Crowson Matthew G, Moukheiber Dana, Arévalo Aldo Robles, Lam Barbara D, Mantena Sreekar, Rana Aakanksha, Goss Deborah, Bates David W, Celi Leo Anthony
Department of Otolaryngology-Head & Neck Surgery, Massachusetts Eye & Ear, Boston, Massachusetts, United States of America.
Department of Otolaryngology-Head & Neck Surgery, Harvard Medical School, Massachusetts, United States of America.
PLOS Digit Health. 2022 May 19;1(5):e0000033. doi: 10.1371/journal.pdig.0000033. eCollection 2022 May.
Federated learning (FL) allows multiple institutions to collaboratively develop a machine learning algorithm without sharing their data. Organizations instead share model parameters only, allowing them to benefit from a model built with a larger dataset while maintaining the privacy of their own data. We conducted a systematic review to evaluate the current state of FL in healthcare and discuss the limitations and promise of this technology.
We conducted a literature search using PRISMA guidelines. At least two reviewers assessed each study for eligibility and extracted a predetermined set of data. The quality of each study was determined using the TRIPOD guideline and PROBAST tool.
13 studies were included in the full systematic review. Most were in the field of oncology (6 of 13; 46.1%), followed by radiology (5 of 13; 38.5%). The majority evaluated imaging results, performed a binary classification prediction task via offline learning (n = 12; 92.3%), and used a centralized topology, aggregation server workflow (n = 10; 76.9%). Most studies were compliant with the major reporting requirements of the TRIPOD guidelines. In all, 6 of 13 (46.2%) of studies were judged at high risk of bias using the PROBAST tool and only 5 studies used publicly available data.
Federated learning is a growing field in machine learning with many promising uses in healthcare. Few studies have been published to date. Our evaluation found that investigators can do more to address the risk of bias and increase transparency by adding steps for data homogeneity or sharing required metadata and code.
联邦学习(FL)允许多个机构在不共享数据的情况下协作开发机器学习算法。各机构仅共享模型参数,这样它们既能受益于基于更大数据集构建的模型,又能维护自身数据的隐私性。我们进行了一项系统综述,以评估医疗保健领域中联邦学习的现状,并讨论该技术的局限性和前景。
我们按照PRISMA指南进行文献检索。至少两名评审员评估每项研究的入选资格,并提取一组预先确定的数据。使用TRIPOD指南和PROBAST工具确定每项研究的质量。

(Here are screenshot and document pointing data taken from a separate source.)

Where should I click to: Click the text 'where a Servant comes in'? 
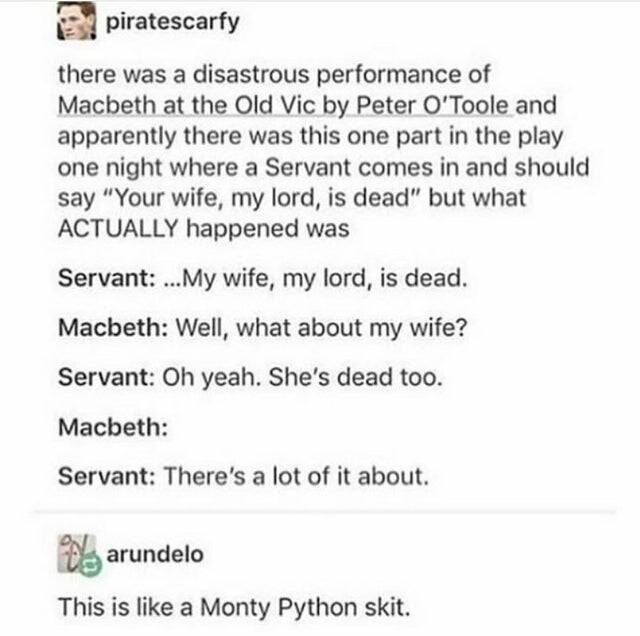(334, 166)
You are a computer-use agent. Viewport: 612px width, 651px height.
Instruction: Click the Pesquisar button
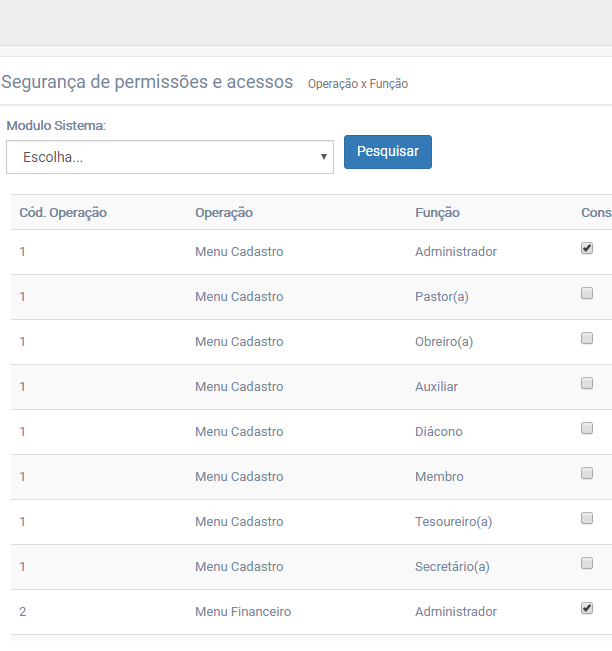point(388,152)
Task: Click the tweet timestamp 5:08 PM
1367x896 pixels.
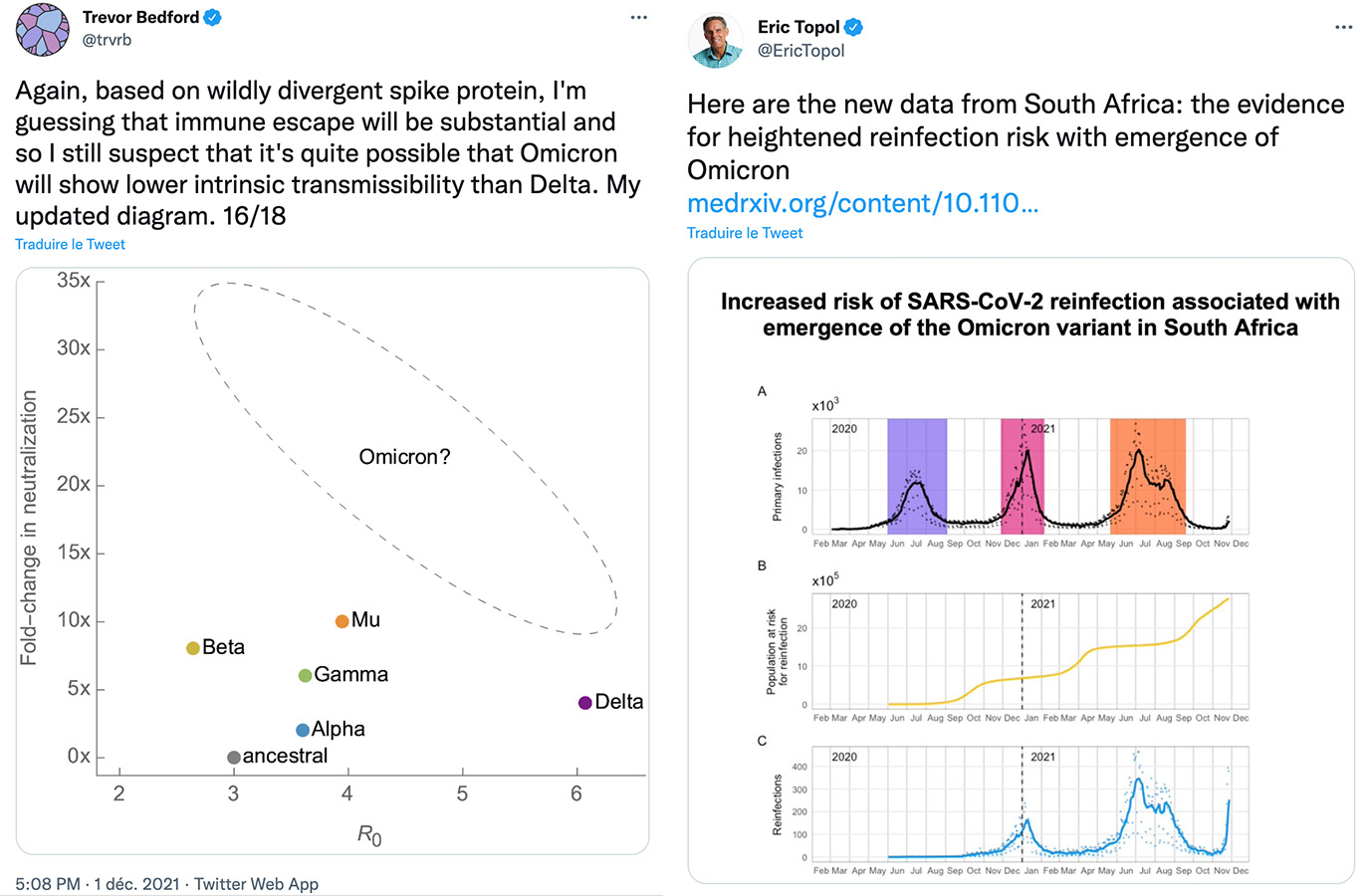Action: pyautogui.click(x=48, y=884)
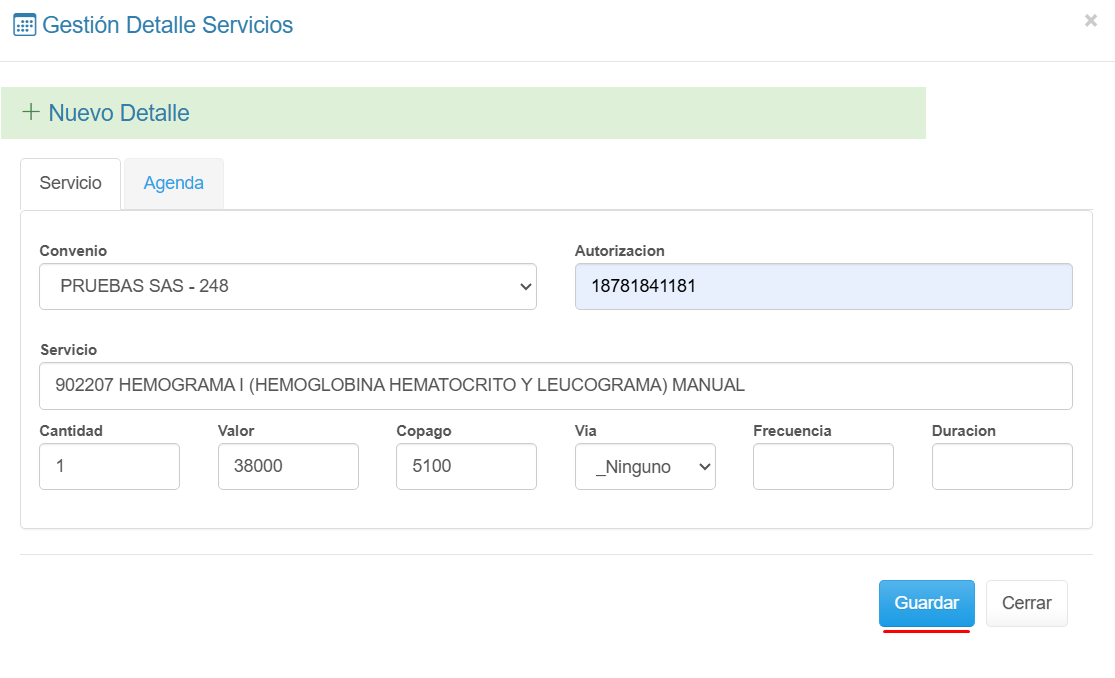Click the Cerrar button
1115x678 pixels.
click(x=1026, y=604)

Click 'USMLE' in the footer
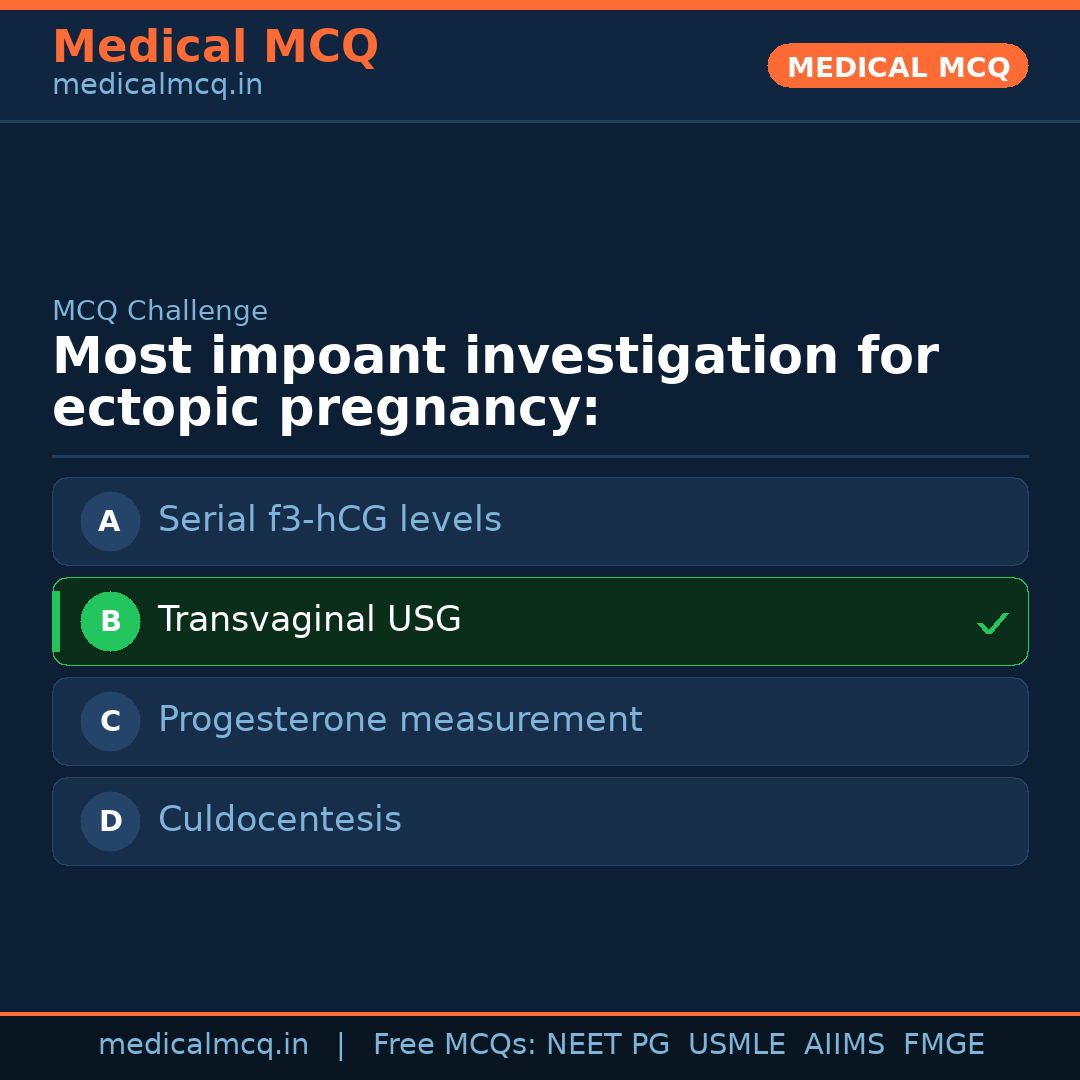click(737, 1045)
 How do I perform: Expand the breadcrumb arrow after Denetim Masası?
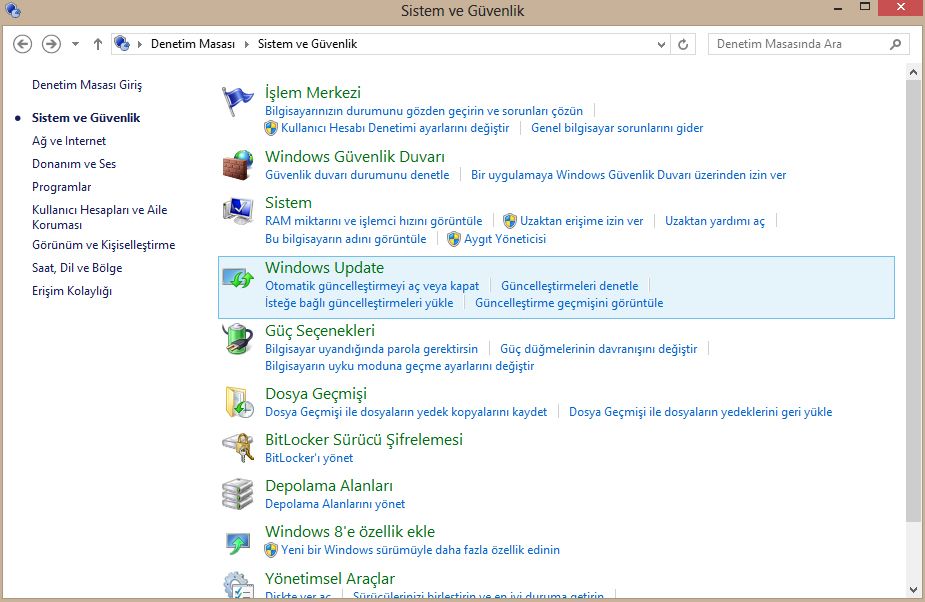tap(246, 44)
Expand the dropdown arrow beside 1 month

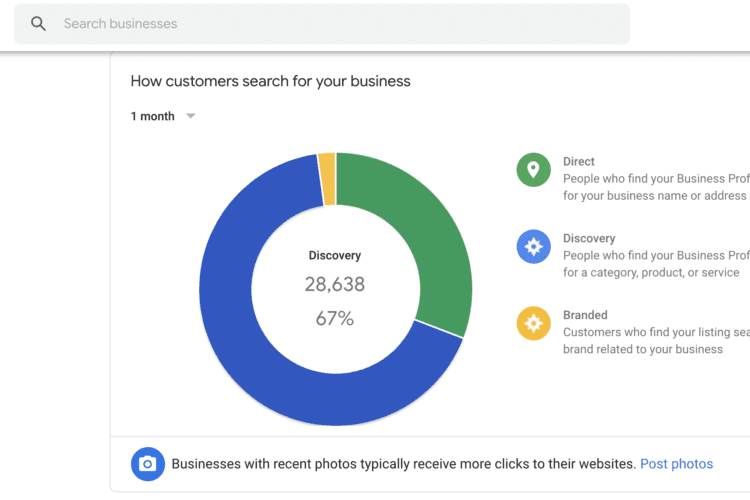point(190,116)
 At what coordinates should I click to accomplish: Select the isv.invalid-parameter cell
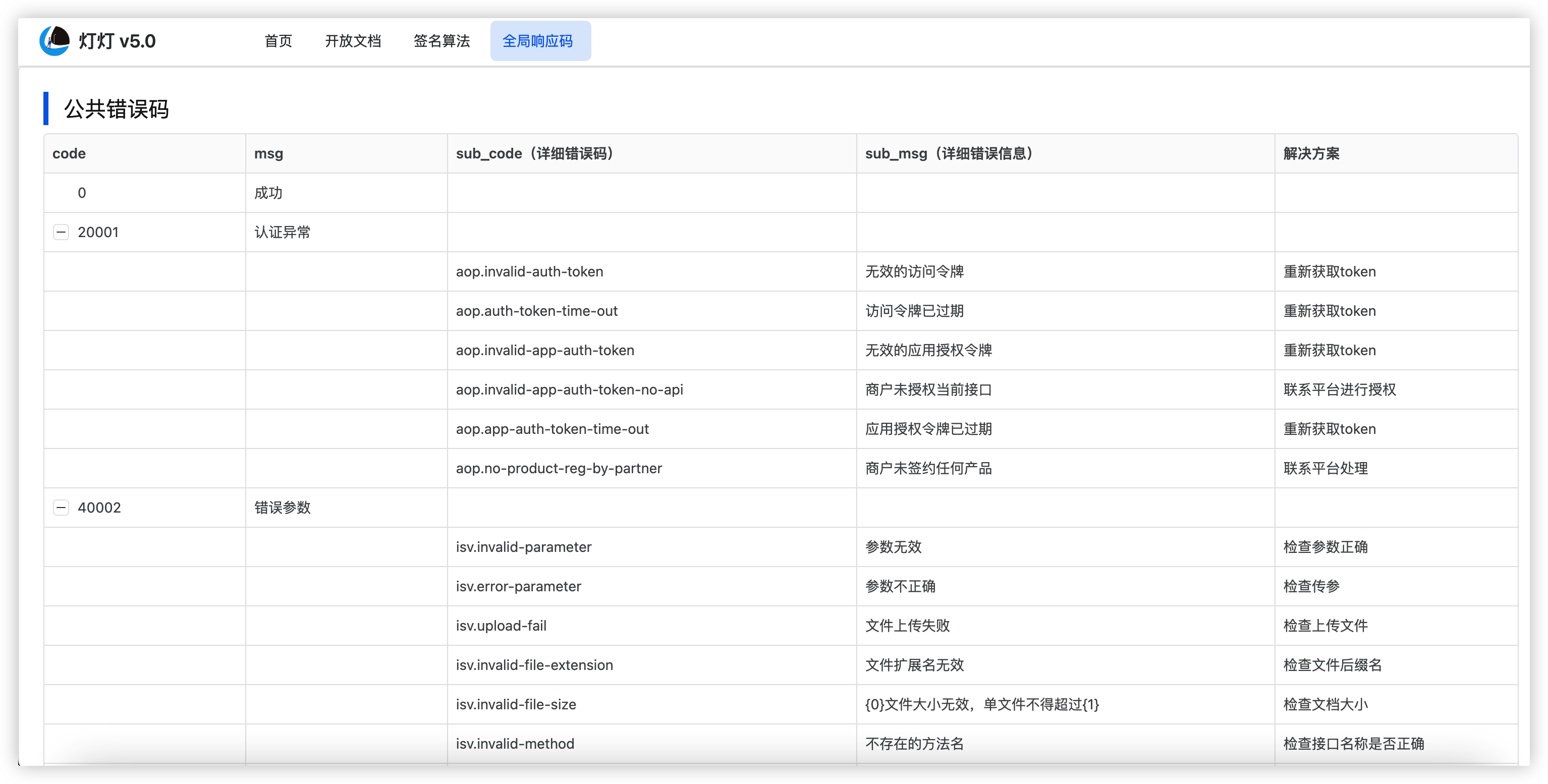pyautogui.click(x=523, y=547)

全面系统综述纳入了13项研究。大多数研究属于肿瘤学领域(13项中的6项;46.1%),其次是放射学领域(13项中的5项;38.5%)。大多数研究评估了成像结果,通过离线学习执行二元分类预测任务(n = 12;92.3%),并使用集中式拓扑、聚合服务器工作流程(n = 10;76.9%)。大多数研究符合TRIPOD指南的主要报告要求。总体而言,使用PROBAST工具判断,13项研究中有6项(46.2%)存在高偏倚风险,只有5项研究使用了公开可用的数据。
联邦学习是机器学习中一个不断发展的领域,在医疗保健领域有许多有前景的应用。迄今为止发表的研究很少。我们的评估发现,研究人员可以通过增加数据同质性步骤或共享所需的元数据和代码来更多地解决偏倚风险并提高透明度。